The pager is not a performance review
If you take one thing from this post: the pager fires because systems fail. Systems fail because engineering is hard. You are not slower, worse, or less senior because the pager woke you up. You’re the person who showed up.
The anti-pattern here is post-incident reviews that ask “who should have caught this?” The answer is always “the system” — the CI, the test, the alarm, the guardrail, the design review that didn’t ask the right question. The “who” question is shame theater and it makes the next incident harder because people will delay paging to avoid being Named.
Specific habits that keep me sane
These are the boring ones that compound:
- I keep a personal pager log. Time, page, what I checked first, what the actual cause was, what I would’ve checked if I’d known. Five lines per incident. After a year, patterns emerge that the formal post-mortem process misses.

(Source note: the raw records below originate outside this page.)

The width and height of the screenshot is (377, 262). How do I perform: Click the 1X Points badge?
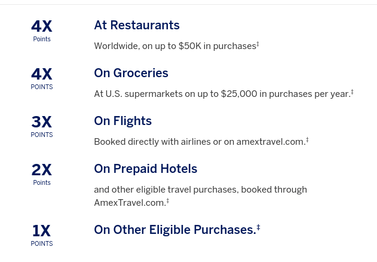click(42, 234)
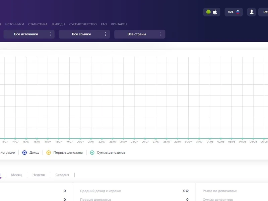Expand the Все источники dropdown

[26, 34]
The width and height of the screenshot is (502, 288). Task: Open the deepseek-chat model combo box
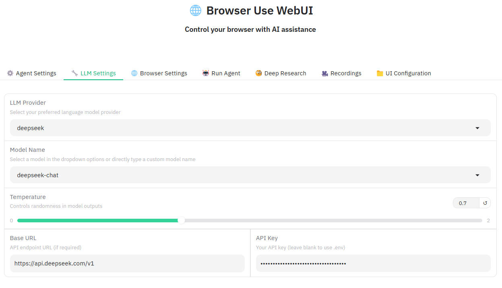click(242, 175)
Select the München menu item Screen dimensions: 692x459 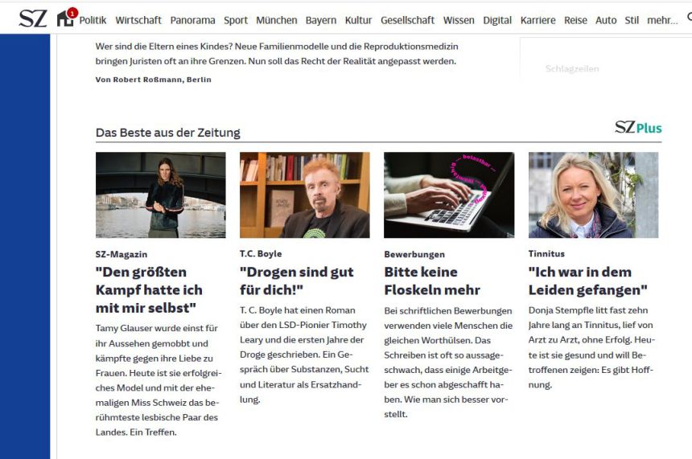(276, 20)
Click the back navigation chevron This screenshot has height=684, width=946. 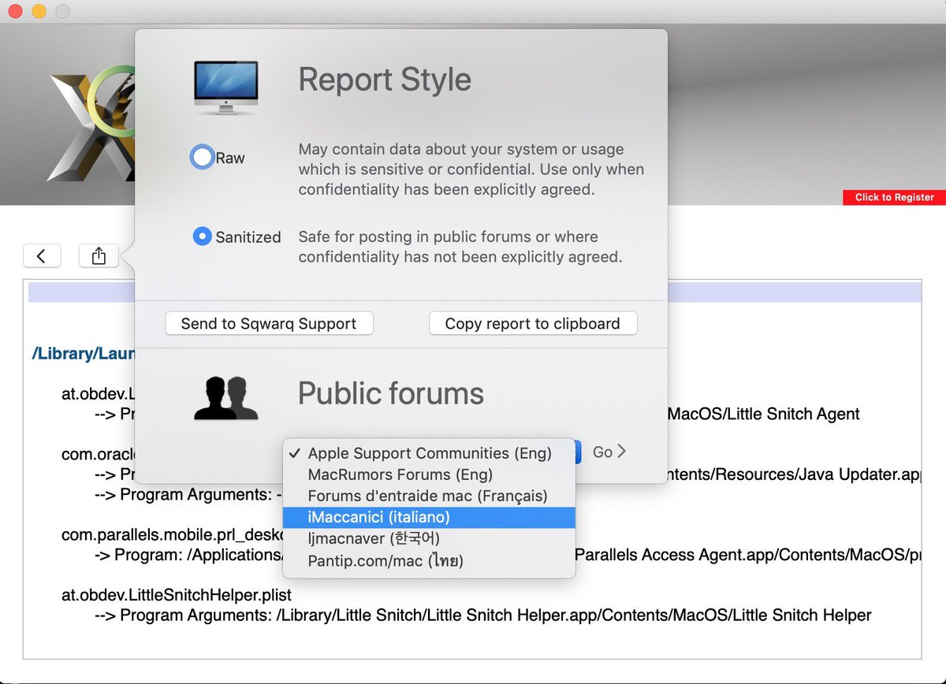(x=42, y=255)
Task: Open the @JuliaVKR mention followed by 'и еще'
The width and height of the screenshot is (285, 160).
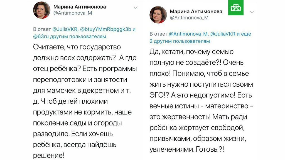Action: click(x=223, y=34)
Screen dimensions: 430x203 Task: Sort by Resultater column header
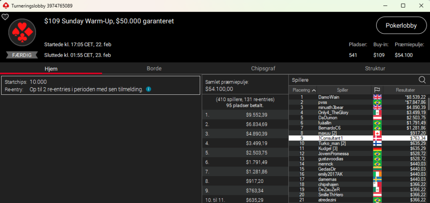pyautogui.click(x=405, y=90)
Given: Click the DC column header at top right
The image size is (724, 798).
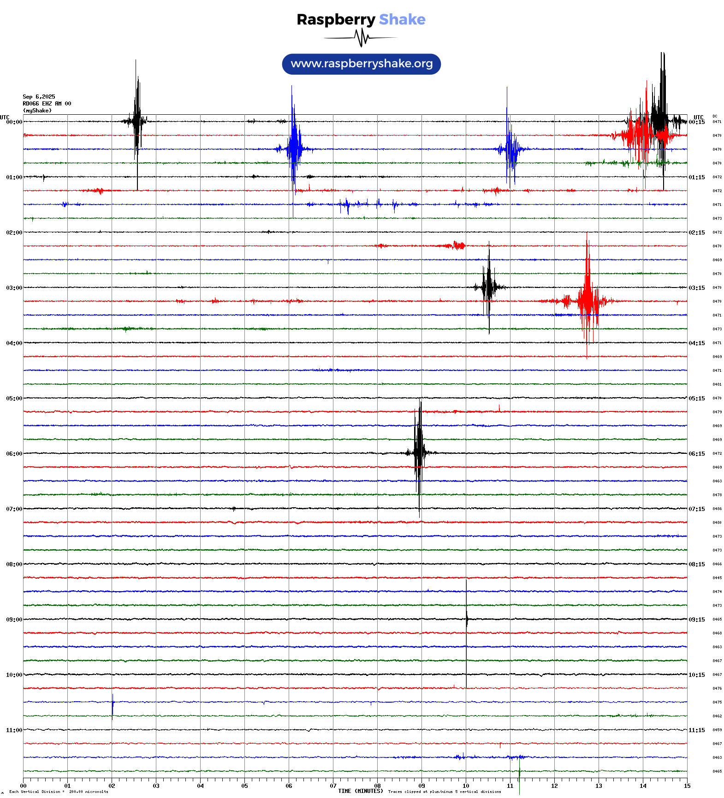Looking at the screenshot, I should point(715,117).
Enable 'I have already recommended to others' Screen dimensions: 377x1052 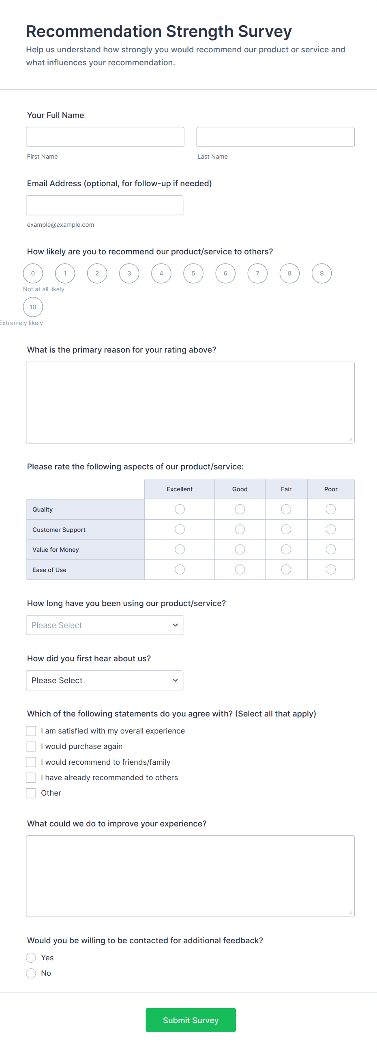[x=31, y=777]
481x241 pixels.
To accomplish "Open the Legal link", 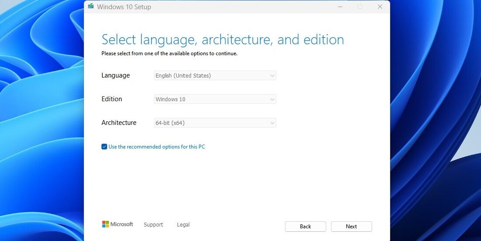I will (183, 225).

- I silence my pager with deliberate confirmation, not reflex. If the alert is wrong, I fix the alert that night. If I silence it and forget, it’ll page me again at 04:00 and I will deserve it.
- I treat “paged but not an incident” as a bug. False pages are a priority-0 operational issue, not a folk tax. If your team normalizes waking up for a non-event, your rotation is slowly unravelling.
- I do the handoff in writing. Always. “Nothing to report” is a sentence. “I ignored the 03:00 page, it’ll probably self-resolve” is a handoff; “goodnight” is an abandonment.
The runbook template that actually gets used
## Symptom
<one sentence, the thing the pager said>
## Immediate action
<the command, or the dashboard URL, or the "escalate to X">
## Verification
<how you know the thing worked>
## Next steps if it didn't work
<three bullets max, ordered>
## Background
<everything else — the why, the history, the links>
If a runbook can’t fit the top four sections on one screen, it’s two runbooks pretending to be one. Split it.
And finally: sleep
You can’t engineer your way out of sleep deprivation. If the rotation is waking you up more than once a quarter, that’s an engineering problem — not a personal resilience problem — and your job is to fix it by making the system quieter, not by getting tougher.
I run a local-first agent control plane (Fulcrum) partly because I got tired of watching teams reinvent the same incident-response habits I wrote down a decade ago. Pagers aren’t the enemy. The enemy is the organisation that treats a noisy pager as a personality trait of the people holding it.